Pandas DataFrame mutability

Question

I am pretty new to Panda's Dataframe and it would be highly appreciated if someone can briefly discuss about the mutability of DataFrame to me with the following example:

d1=pd.date_range('1/1/2016',periods=10,freq='w')
col1=['open','high','low','close']
list1=np.random.rand(10,4)
df1=pd.DataFrame(list1,d1,col1)

To my understanding, currently df1 is a reference to a df object.

If I pass df1 or slicing of df1 (e.g. df1.iloc[2:3,1:2]) as an input to a new df, (e.g. df2=pd.DataFrame(df1)), does df2 return a new instance of dataframe or it is still referring to df1 that makes df1 exposed to df2?

Also any other point that I should pay attention to regarding mutability of DataFrame will be very much appreciated.

Answer 1

This:

df2 = pd.DataFrame(df1)

Constructs a new DataFrame. There is a copy parameter whose default argument is False. According to the documentation, it means:

> Copy data from inputs. Only affects DataFrame / 2d ndarray input

So data will be shared between df2 and df1 by default.
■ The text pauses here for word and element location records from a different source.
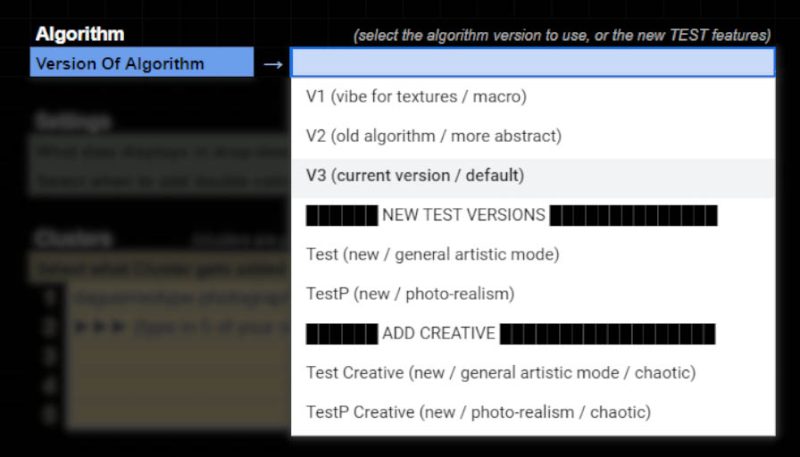Select V1 vibe for textures option

[x=533, y=97]
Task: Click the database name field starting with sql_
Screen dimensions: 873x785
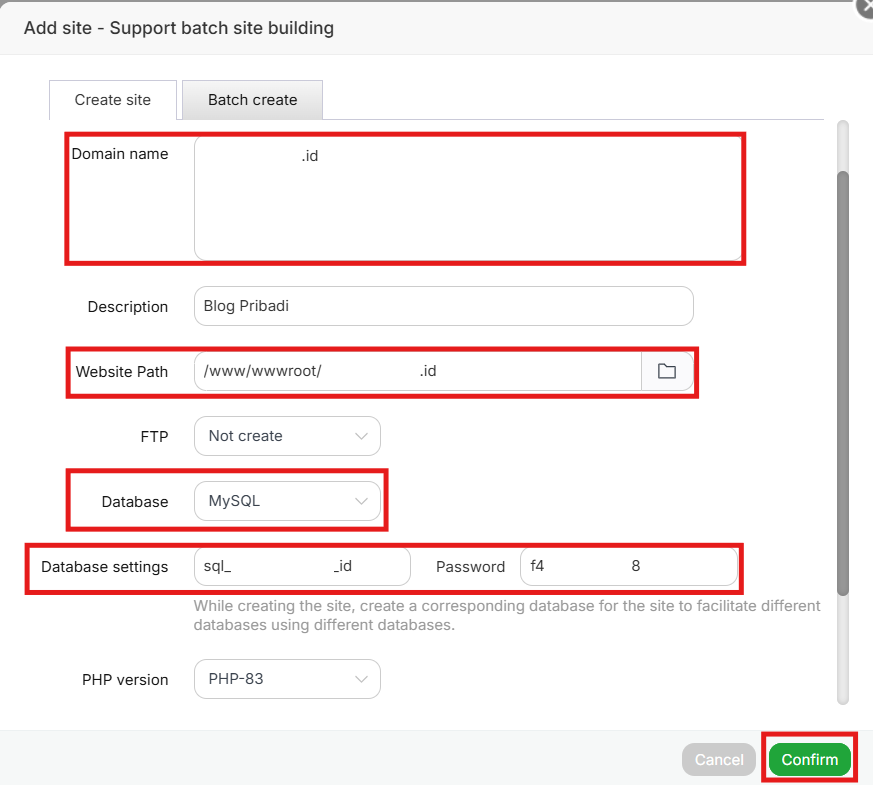Action: pyautogui.click(x=302, y=566)
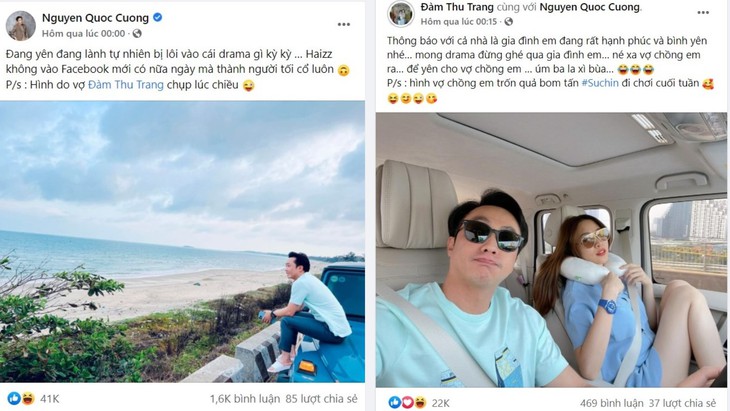The height and width of the screenshot is (411, 730).
Task: Click Đàm Thu Trang's profile avatar
Action: click(x=401, y=13)
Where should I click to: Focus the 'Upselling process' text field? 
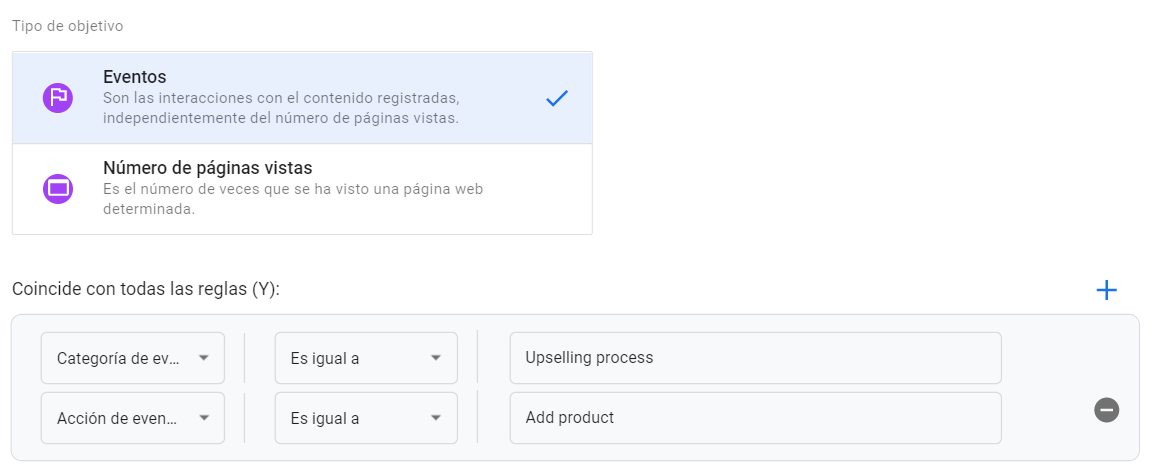pyautogui.click(x=755, y=358)
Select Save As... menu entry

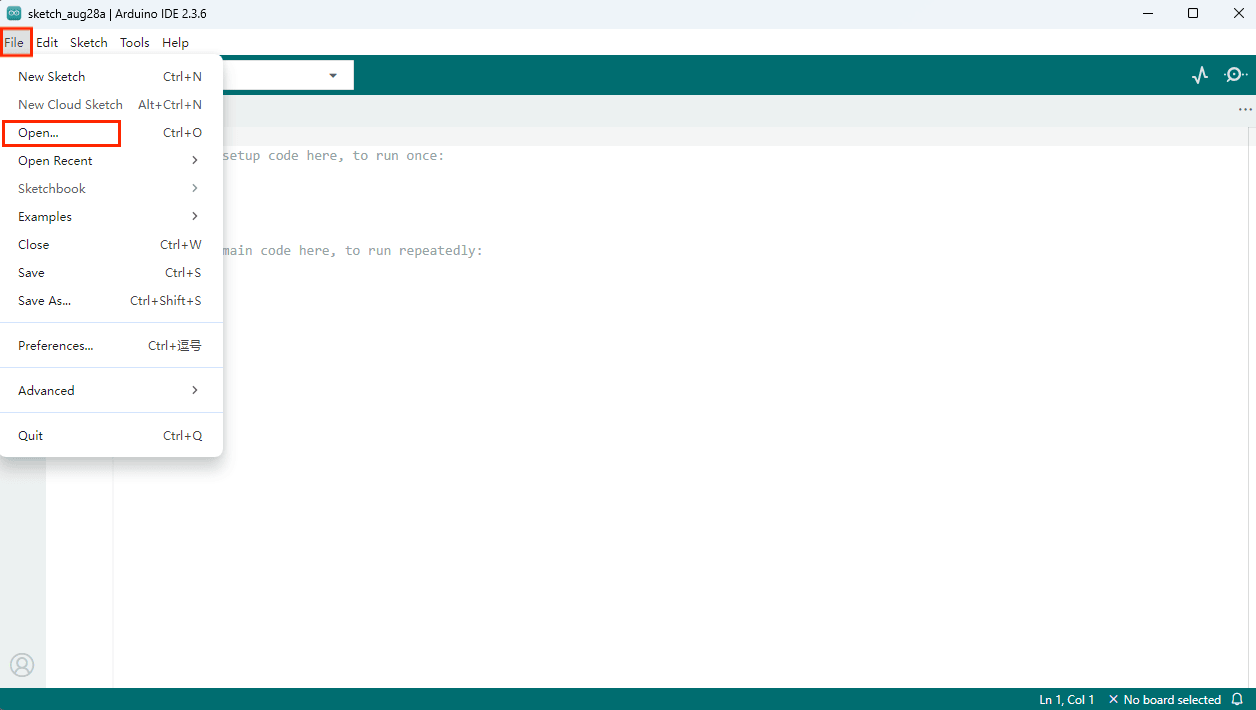pyautogui.click(x=111, y=300)
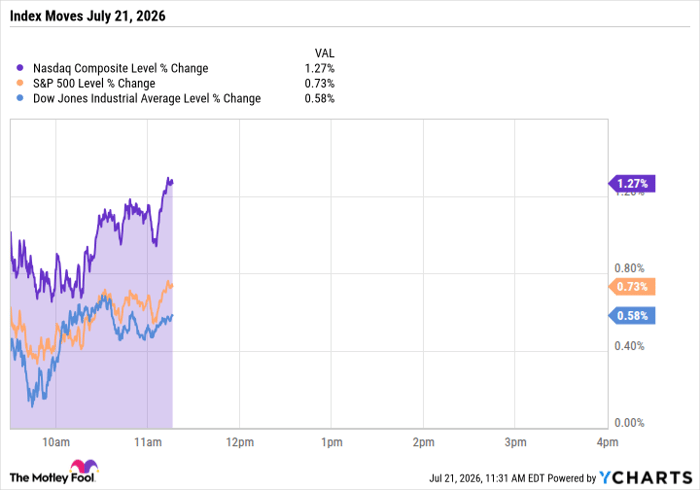
Task: Click the 4pm time axis label
Action: click(608, 442)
If you want there to be no sharing, but rather a complete copy, do this:

df2 = pd.DataFrame(df1, copy=True)

Or more concisely and idiomatically:

df2 = df1.copy()

If you do this:

df2 = df1.iloc[2:3,1:2].copy()

You will again get an independent copy. But if you do this:

df2 = pd.DataFrame(df1.iloc[2:3,1:2])

It will probably share the data, but this style is pretty unclear if you intend to modify df, so I suggest not writing such code. Instead, if you want no copy, just say this:

df2 = df1.iloc[2:3,1:2]

In summary: if you want a reference to existing data, do not call pd.DataFrame() or any other method at all. If you want an independent copy, call .copy().